Estuve vinculado a la inauguración del estadio

La leyenda del Estadio se empezó a entrometer en la vida del recinto del fútbol debido a que pertenecía en su momento a Radio Police. Allí le habían dado la oportunidad de vender palcos y plateas en las graderías que estaban a punto de estrenarse aunque él reconoció: “Nunca fui bueno para vender, ni esos palcos ni mis propios cuadros que he pintado“.

Agradecido

El relator se siente más que satisfecho por haber conocido a los jugadores, a los directivos, a los vendedores del estadio y a los periodistas de todos los países por haber estado en el lugar. Para él fue “un privilegio y un gran favor de Dios” poder ocupar el lugar que tiene. Son decenas de años en un mismo lugar en el que él solo se mantuvo y todo su alrededor fue mutando.

Presentó dos libros

El primero de ellos fue “Tepic” que fue en honor a la tierra en donde él nació. Y a finales del 2013 presentó lo que fue su segundo libro titulado: “México Lindo y Chilango” en donde cuenta breves apuntes sobre una ciudad inolvidable, como reza en la tapa la entrega. Allí expresa sus historias desde 1946 donde comenzó a buscar trabajo en la Ciudad de México.

Escribir como pinto

Su amor por la pintura le provocó dedicarse a la escritura, de hecho en su segunda entrega del libro muestra en el final del mismo una imagen de uno de sus cuadros. La idea de escribir nació porque yo quería escribir como si estuviera pintando, en vez de dar pinceladas escribir reflejó la voz del estadio. Aunque luego reconoció la dificultad que esto conlleva: “No me daba cuenta en lo que me metía, es muy difícil escribir“.

Honrado con la llave de la ciudad

En marzo del 2012 y en el Teatro del Pueblo Alí Chumacero, la dirigente política Águeda Galicia Jiménez, junto a dirigentes de la ciudad del homenajeado, le hizo entrega de las llaves de la ciudad al conocido relator.
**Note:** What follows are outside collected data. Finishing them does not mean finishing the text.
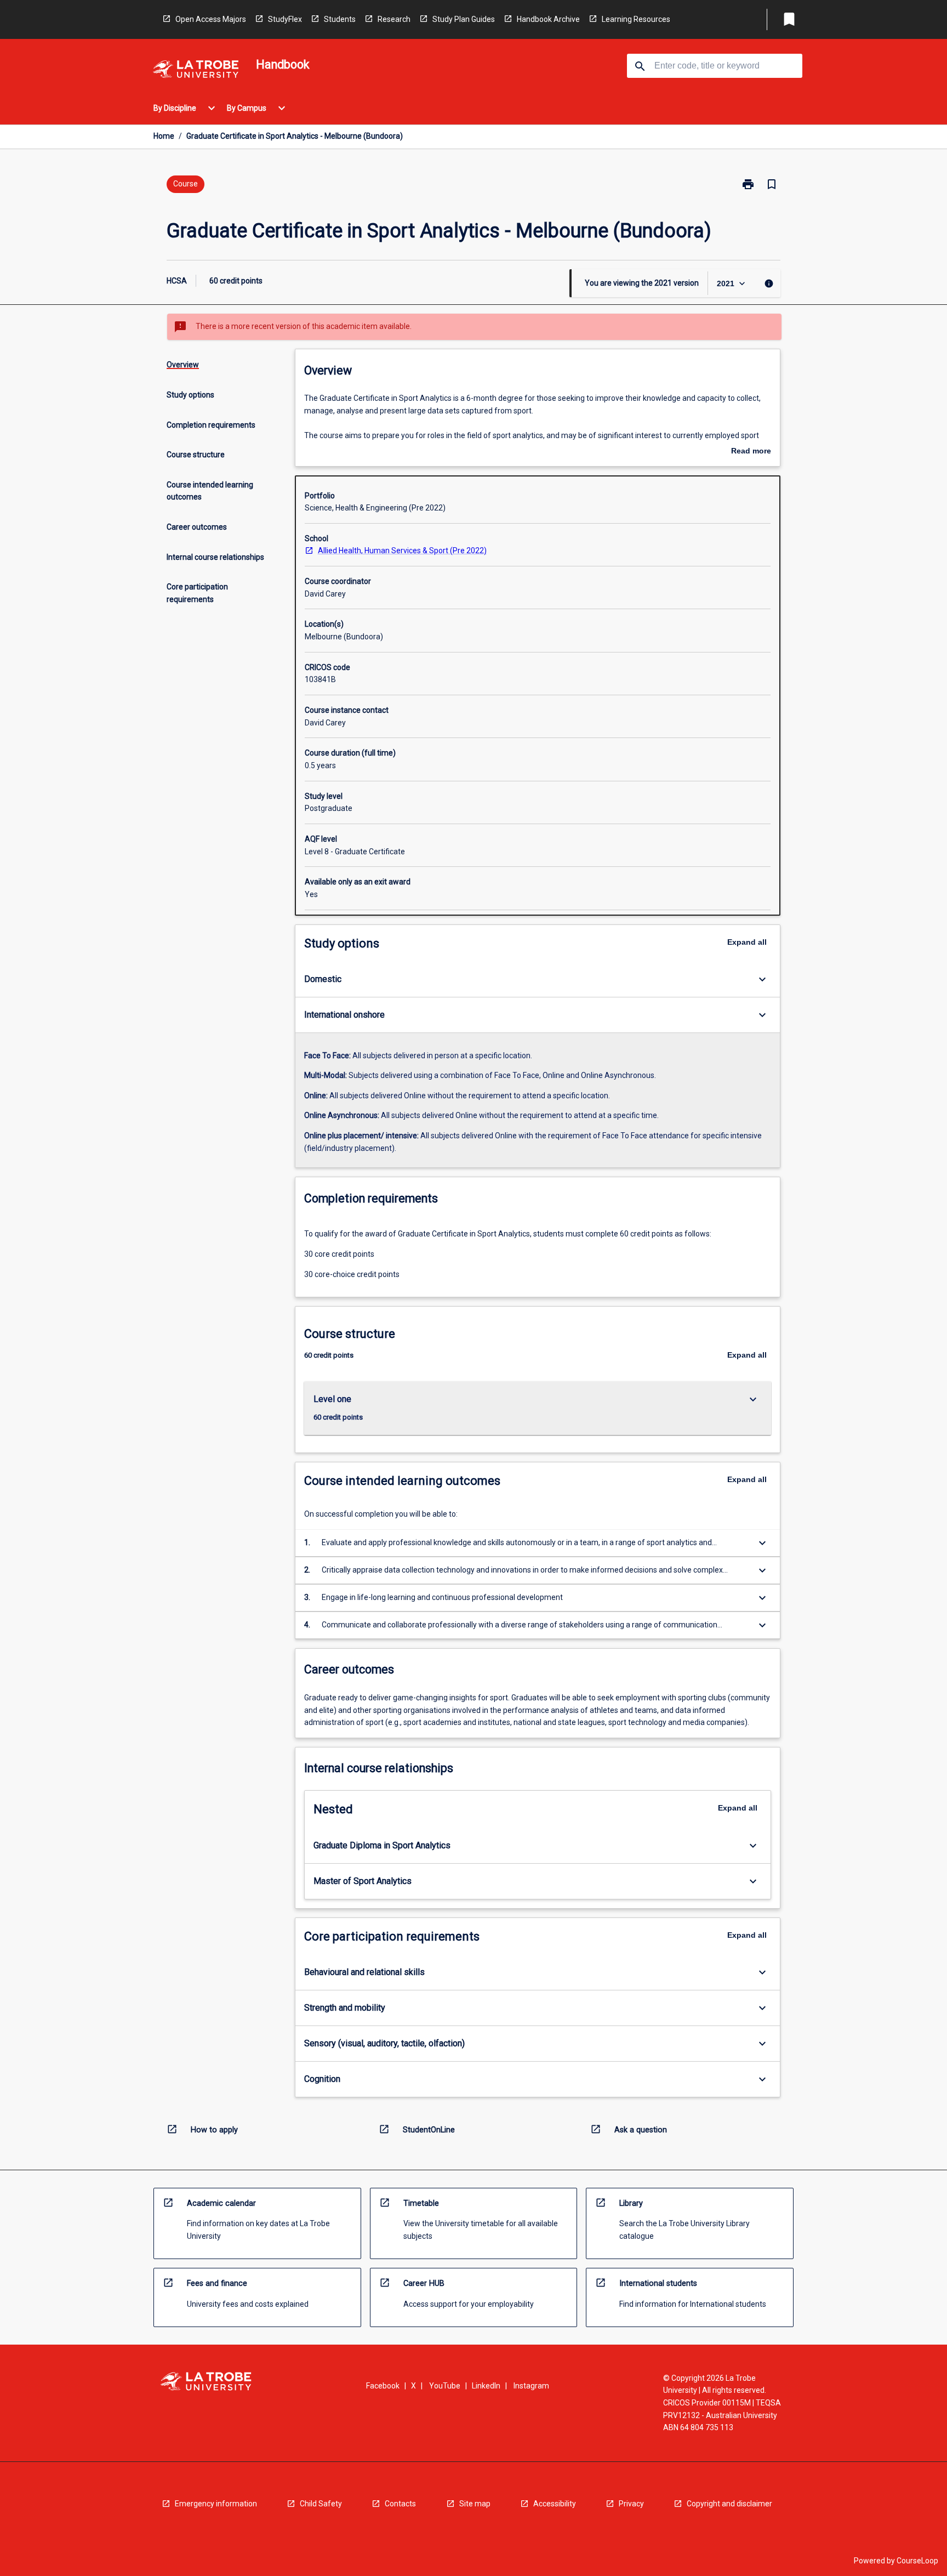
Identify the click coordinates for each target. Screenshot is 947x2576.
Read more (751, 451)
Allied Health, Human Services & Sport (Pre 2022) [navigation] (402, 550)
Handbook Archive (548, 19)
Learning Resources (636, 19)
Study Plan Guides (463, 19)
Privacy (631, 2503)
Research (394, 19)
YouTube (444, 2385)
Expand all (747, 942)
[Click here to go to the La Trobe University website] (195, 71)
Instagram (531, 2385)
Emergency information (216, 2503)
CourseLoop (917, 2560)
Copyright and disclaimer (729, 2503)
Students (340, 19)
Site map (474, 2503)
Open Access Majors (210, 19)
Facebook (383, 2385)
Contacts (400, 2503)
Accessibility (554, 2503)
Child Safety (321, 2503)
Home (163, 136)
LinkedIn (486, 2385)
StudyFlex (285, 19)
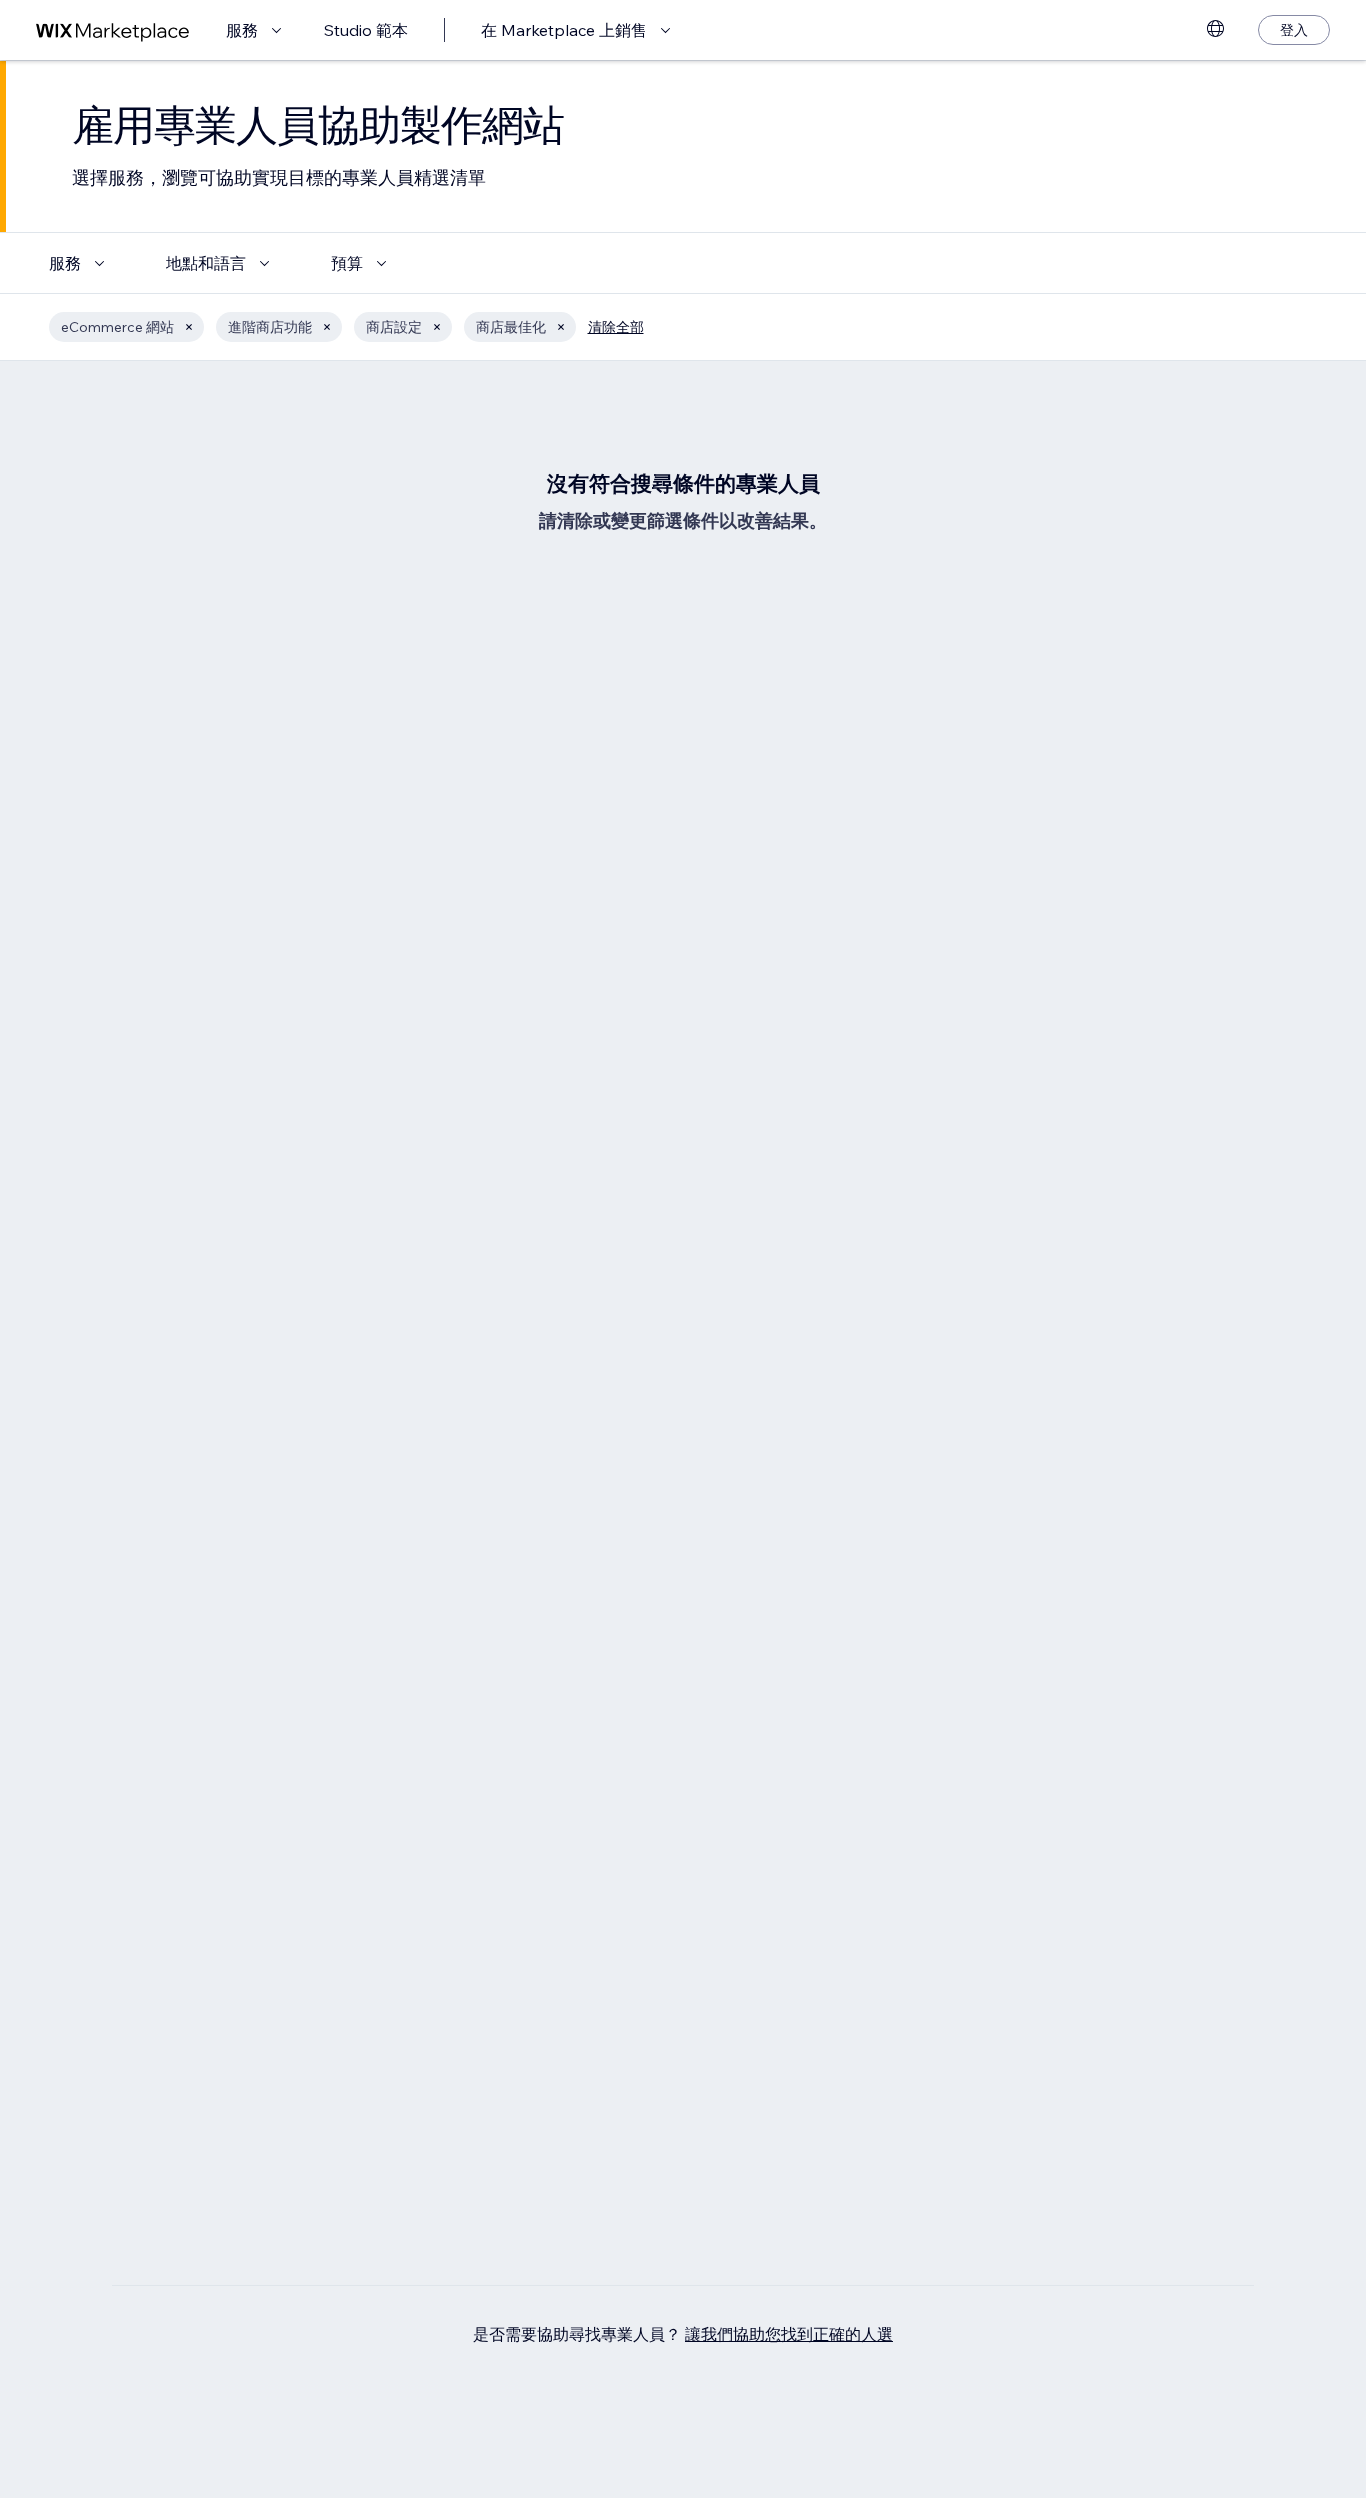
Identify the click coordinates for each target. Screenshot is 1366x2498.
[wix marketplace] (113, 30)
El reconocimiento se debió a que lo consideran un ícono estatal, nacional e internacional por su gran trayectoria de más de 45 años.

Reconocimiento a su medio centenar

Por haber llegado a los 50 años siendo “la voz oficial del Estadio Azteca“, el señor Melquiades Orozco recibió un reconocimiento especial en el Auditorio de Postgrado de una universidad privada. Fue el director de la escuela nacional del deporte en la Universidad de Anáhuac, Javier Martínez Torres, quien le entregó el diploma al personaje agasajado.

Siempre pensó en el retiro

Desde el momento que comenzó a ponerle la voz al estadio, nunca pensó que ello sería el trabajo que desarrollaría durante toda su vida. “Muchas veces he pensado en decir adiós, incluso desde el primer año, pensaba que sería el único que estaría en la cabina del sonido local” reveló Melquiades. Aunque destacó que “si sigues, sigues“.

Compartió su micrófono

Desde julio del 2016, el relator comenzó a compartir su herramienta de trabajo primordial, el micrófono, con Francisco Reyes, jefe de prensa de las Águilas. Éste dio el once que presentó el elenco americanista aquella tarde-noche, mientras que la leyenda del relato presentó a los once jugadores del rival, el Jaguares de Chiapas.

No había sido la primera vez

Mientras muchos le buscan un reemplazante a tono a Melaquiades, que será por siempre irremplazable, él explicó que con Francisco Reyes no ha sido la primera persona a la que le prestó su herramienta y lugar de trabajo. “Mis hijos y nietos han estado en los partidos del Tri y han compartido cabina conmigo” comentó.